La recomposition du secteur audiovisuel américain connaît un nouveau rebondissement. Alors que Netflix semblait avoir pris une longueur d’avance dans le dossier Warner Bros. Discovery, Paramount Global a annoncé le dépôt d’une OPA (offre publique d’achat) hostile à la plateforme de streaming Netflix avec un slogan très made in USA : ''Building a stronger Hollywood !''. Comprenez : ''Construire un Hollywood plus fort !''. Cette OPA vise l’intégralité du groupe, pour un montant évalué à 108,4 milliards de dollars. Une proposition sensiblement supérieure à celle formulée par le géant du streaming quelques jours auparavant, estimée à 82,7 milliards de dollars.

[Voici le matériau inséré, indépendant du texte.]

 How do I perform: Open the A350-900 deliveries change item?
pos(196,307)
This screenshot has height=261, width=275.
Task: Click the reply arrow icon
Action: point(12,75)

Netflix stratégique, Paramount plus gourmande
L’offre de Netflix portait sur les actifs jugés stratégiques du groupe : les studios Warner Bros., les catalogues de films et de séries, ainsi que la marque HBO et ses déclinaisons internationales. En revanche, la plateforme ne souhaitait pas reprendre les activités de télévision linéaire et d’information, notamment CNN, TNT Sports, TBS ou Discovery Channel, laissant à Warner Bros. Discovery la charge de ces entités, considérées comme moins rentables à moyen terme. La transaction devait être réglée en partie en numéraire et en partie en actions Netflix.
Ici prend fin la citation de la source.